RSPCA: Brimelow Was Cruel To Snake In Water

An Australian man got more than he anticipated when a video with his pet snake earned him allegations of animal cruelty.

Steven Brimelow went viral this week when a video of him swimming with his pet python, Dora, emerged on social media. The pair appeared to have a blast splashing in the water together. Brimelow was at ease with a beer in one hand as he tossed his beloved snake and watched her swim back to him.

Brimelow even picked up Dora and gave her an affectionate kiss. To most spectators, he seemed completely devoted to the snake and her wellbeing.

Unfortunately, for Brimelow, his enthralled viewer base included members of the RSPCA who saw far more than a happy-go-lucky animal at play. They believe that the snake was not showing affection by swimming back to her owner, but rather attempting to get out of the water.

RSPCA reptile handler Shannon Beagan called the display “outrageous.” He said that, though able, snakes are rarely willing to go swimming.

“Firstly, it is in no way a natural environment for the snake to be in. I imagine it would be causing a great deal of stress to the animal to be hurled through the air like that and then to slap down on the water,” Beagan said.

He also commented on what Brimelow was misreading as signs of affection from the snake.

“Snakes do not attach to their owners, or come when called … Quite a disturbing display.”

RSPCA representative Michael Beatty consulted with some of the RSPCA’s reptile experts before his interview with ABC Gold Coast, and reached a similar conclusion. He said that, while he thought that Brimelow loved the snake and did not intentionally inflict cruelty on his pet, his behavior was that of “gross stupidity.”

“That snake would just be trying to get out of the water as quickly as possible and [the man] is its means of just getting out of the water.”

Conservationist Kady Grosser believed that the snake felt threatened, and that tossing her repeatedly in the water only added to her fear, which caused her to swim back to Brimelow only for refuge from the attacker in the water.

“It is not ‘coming back’ to its owner, it is a scared animal that thinks it is being attacked by a predator and trying to escape the water onto the only thing protruding which happens to be a person,” she said.

Brimelow was very candid about the contents of the video. He said he did not consider taking his snake swimming animal cruelty. He said he has owned Dora since last November, and that they go swimming often. Brimelow said he even gives her a warm bath afterward to wash the salty grit of the water off the snake.

“We are together all day, every day.
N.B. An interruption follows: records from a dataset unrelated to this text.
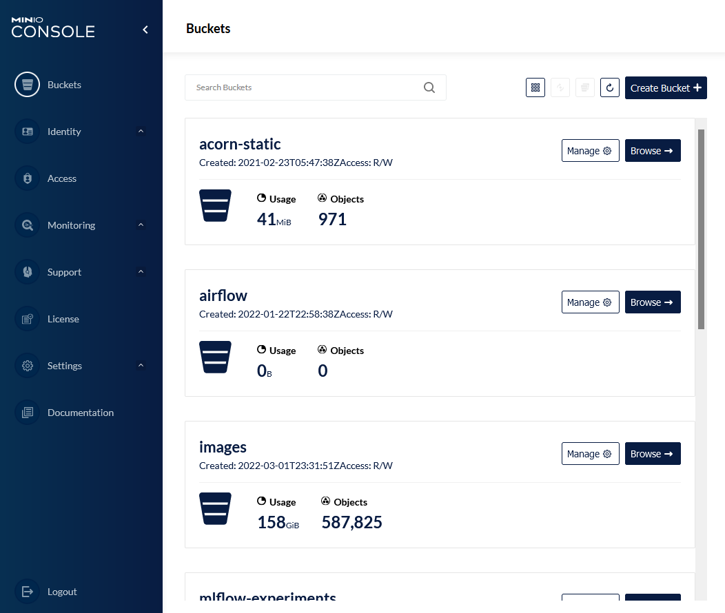The height and width of the screenshot is (613, 725).
Task: Toggle the grid view select-multiple icon
Action: point(535,87)
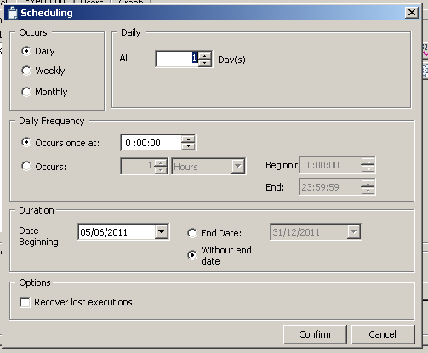Choose the End Date radio option
Image resolution: width=428 pixels, height=353 pixels.
[192, 233]
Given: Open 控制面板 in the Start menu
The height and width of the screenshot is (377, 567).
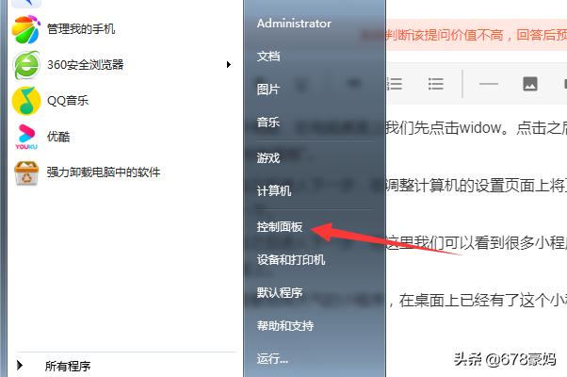Looking at the screenshot, I should coord(280,227).
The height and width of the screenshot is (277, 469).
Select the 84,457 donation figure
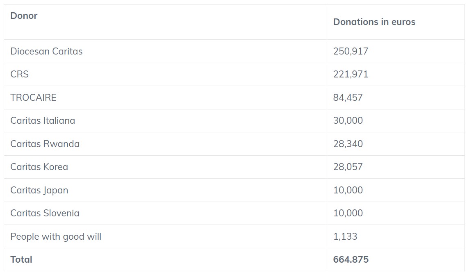tap(348, 98)
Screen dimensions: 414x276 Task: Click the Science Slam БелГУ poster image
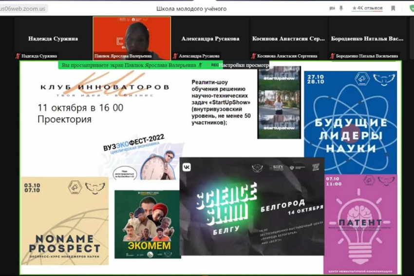click(x=251, y=206)
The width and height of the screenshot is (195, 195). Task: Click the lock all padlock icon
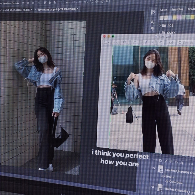pyautogui.click(x=181, y=163)
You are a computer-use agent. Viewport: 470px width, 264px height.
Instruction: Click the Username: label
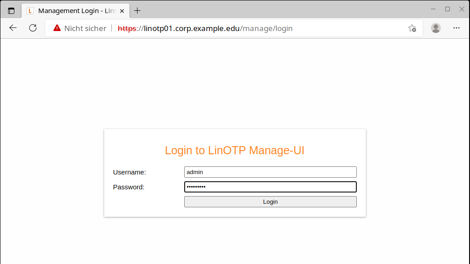pos(129,172)
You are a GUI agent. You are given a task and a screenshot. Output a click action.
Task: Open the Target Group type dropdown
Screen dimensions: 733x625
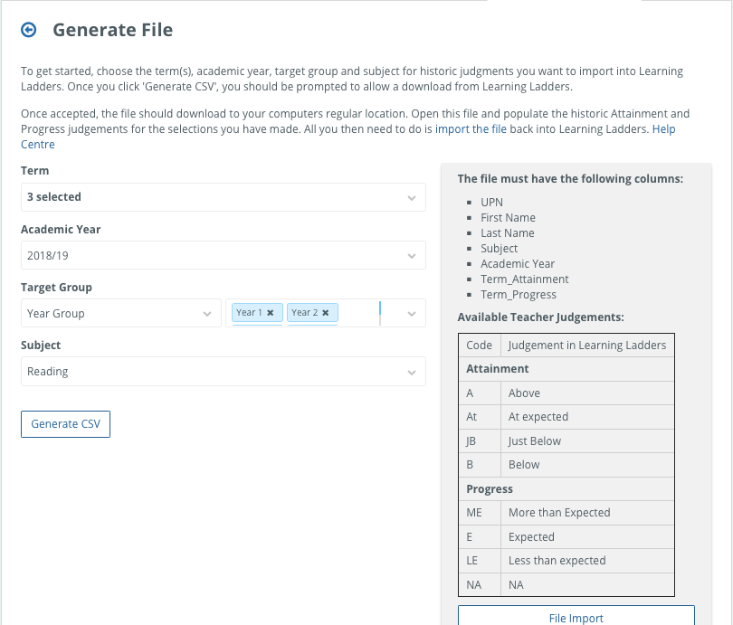tap(113, 314)
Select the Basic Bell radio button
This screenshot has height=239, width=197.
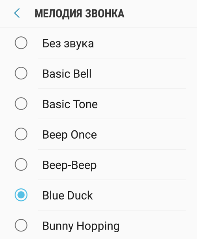click(x=21, y=73)
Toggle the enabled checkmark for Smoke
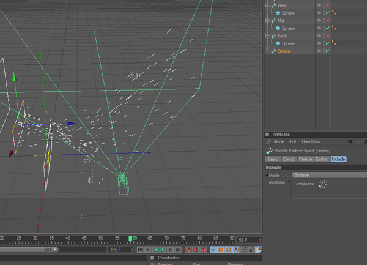This screenshot has height=265, width=367. click(328, 51)
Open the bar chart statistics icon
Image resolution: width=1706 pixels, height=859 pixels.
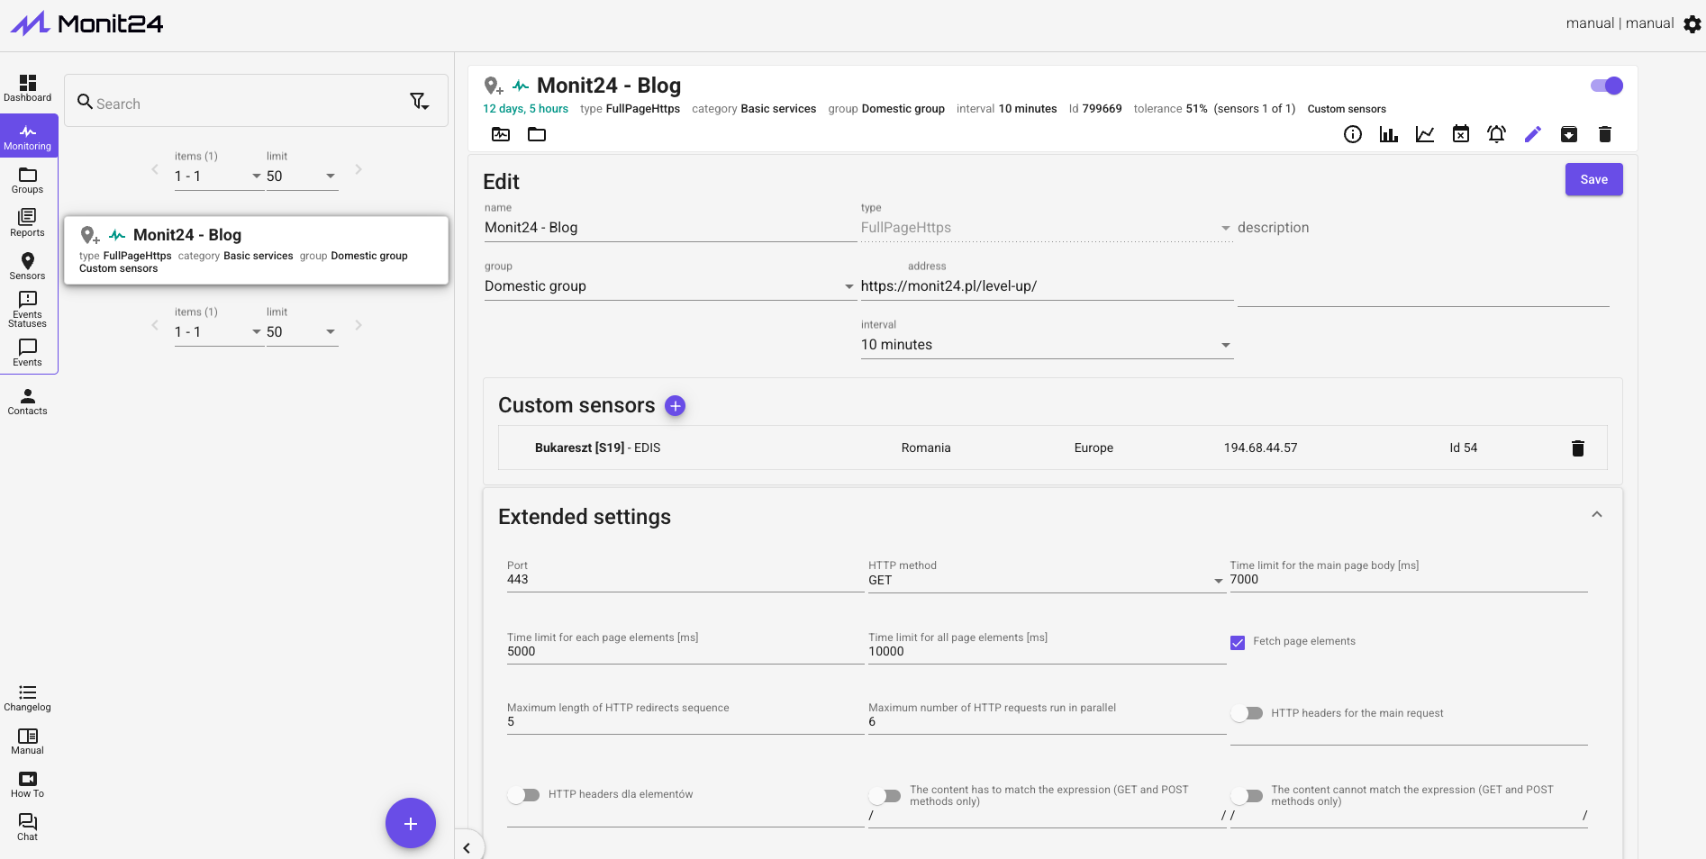click(x=1388, y=134)
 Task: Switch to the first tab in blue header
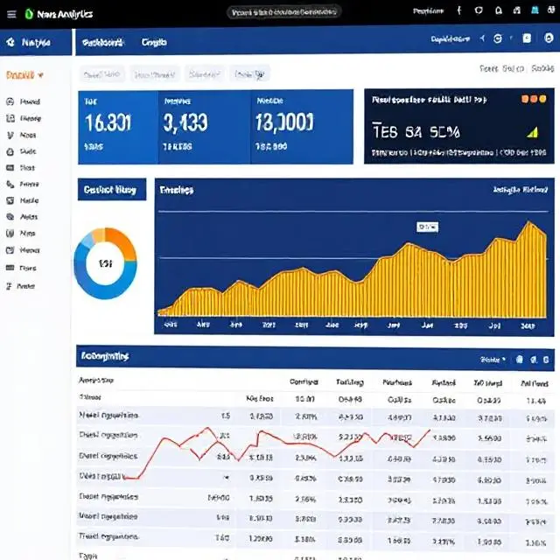(103, 42)
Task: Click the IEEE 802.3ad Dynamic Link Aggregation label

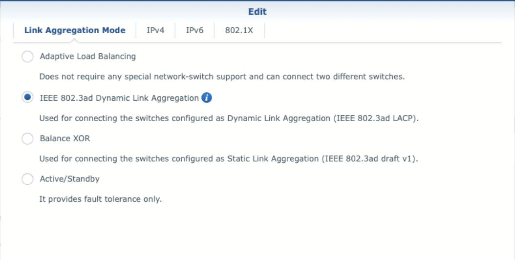Action: click(119, 98)
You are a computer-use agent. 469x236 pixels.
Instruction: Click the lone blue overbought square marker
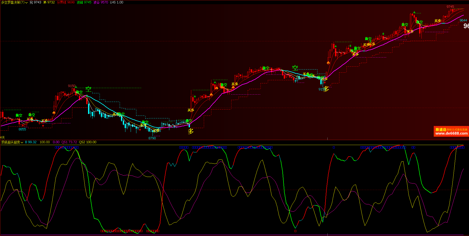click(334, 147)
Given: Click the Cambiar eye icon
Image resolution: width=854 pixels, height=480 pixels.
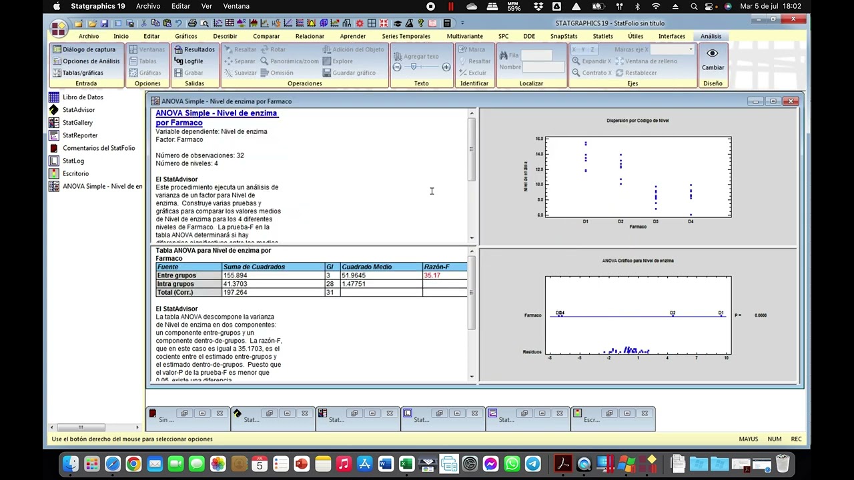Looking at the screenshot, I should (713, 53).
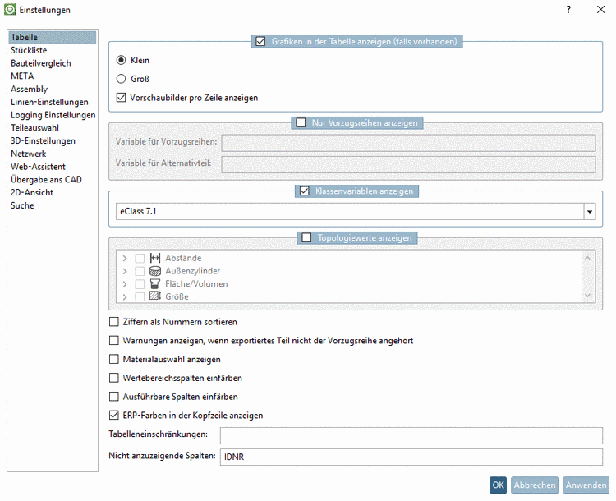Click the Größe size icon
This screenshot has width=616, height=501.
155,296
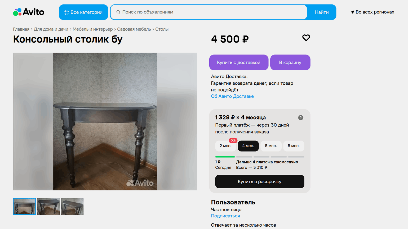The height and width of the screenshot is (229, 408).
Task: Open the Все категории menu
Action: (83, 12)
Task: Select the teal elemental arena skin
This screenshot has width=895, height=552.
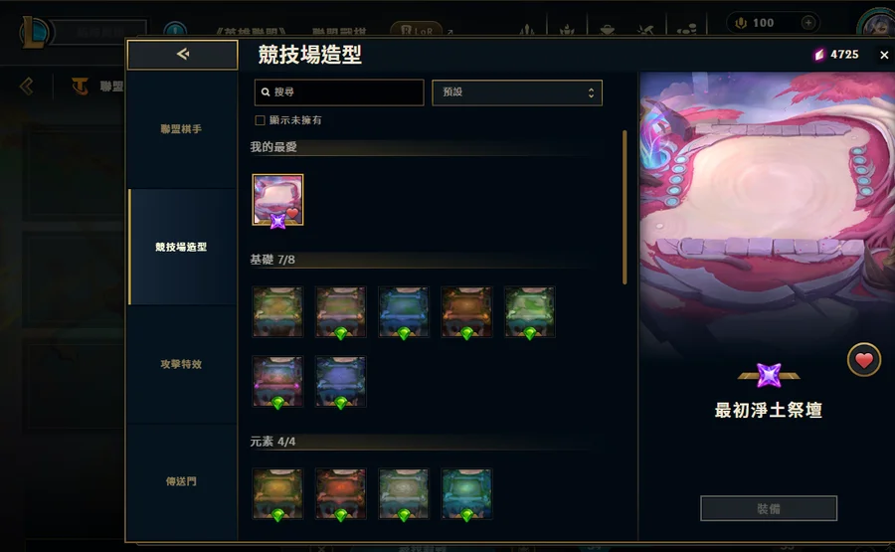Action: (x=466, y=493)
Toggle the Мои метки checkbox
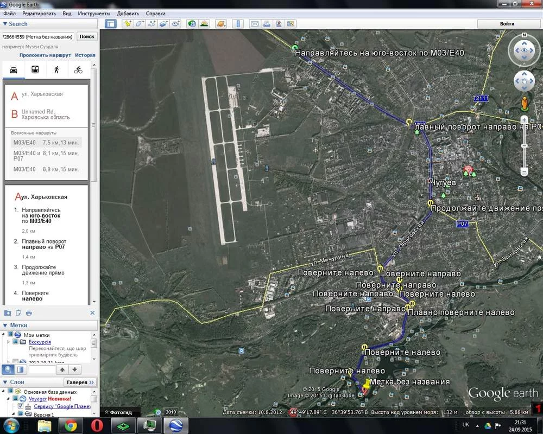543x434 pixels. 10,335
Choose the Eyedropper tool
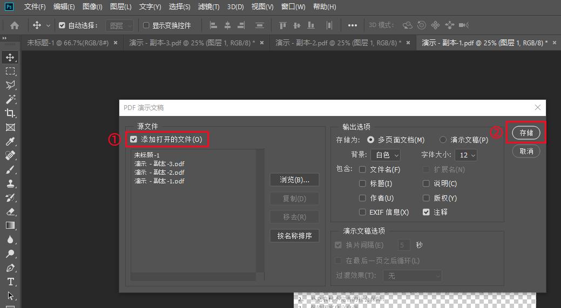This screenshot has width=561, height=308. coord(10,141)
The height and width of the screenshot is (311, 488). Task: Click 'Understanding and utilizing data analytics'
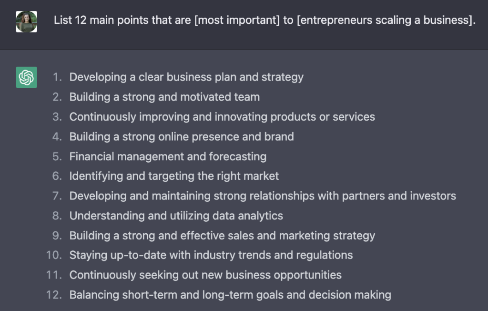tap(176, 216)
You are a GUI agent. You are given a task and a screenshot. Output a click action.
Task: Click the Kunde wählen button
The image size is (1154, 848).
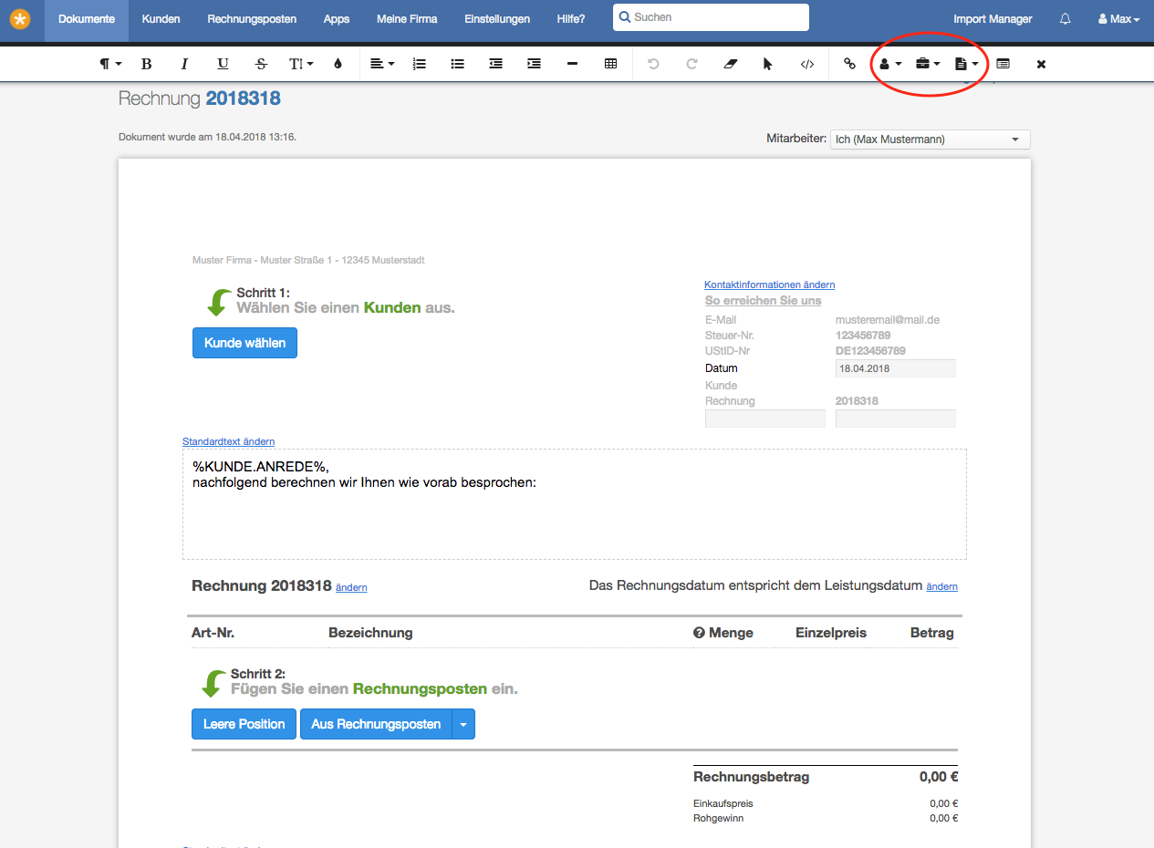[x=244, y=343]
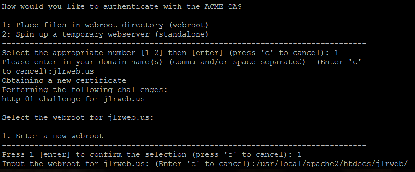
Task: Click 'then [enter]' in the number selection prompt
Action: [195, 53]
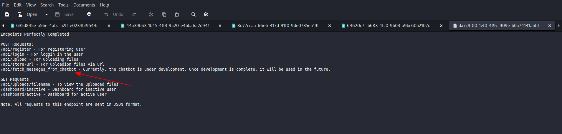The width and height of the screenshot is (562, 134).
Task: Open the Tools menu
Action: 63,5
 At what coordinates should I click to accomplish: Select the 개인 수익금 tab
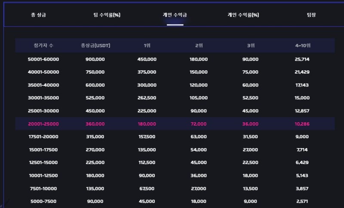tap(175, 15)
She’s never bitten me — she’s the love of my life.”

However, the problem goes further than just cruelty. Mr. Beatty also mentioned the required license. Beatty said that these playful ventures violate the terms of the permit. Although Brimelow confirmed having the license, Beatty was doubtful.

“[The snake] has to stay within the confines of your home, you aren’t allowed to take it out unless obviously, you’re taking it to the vet or you have a special license for educational purposes. It’s unlikely this guy’s got any sort of licence like that.”

The environment department would not comment further on their stand or involvement, but they have reached out to local police on the matter.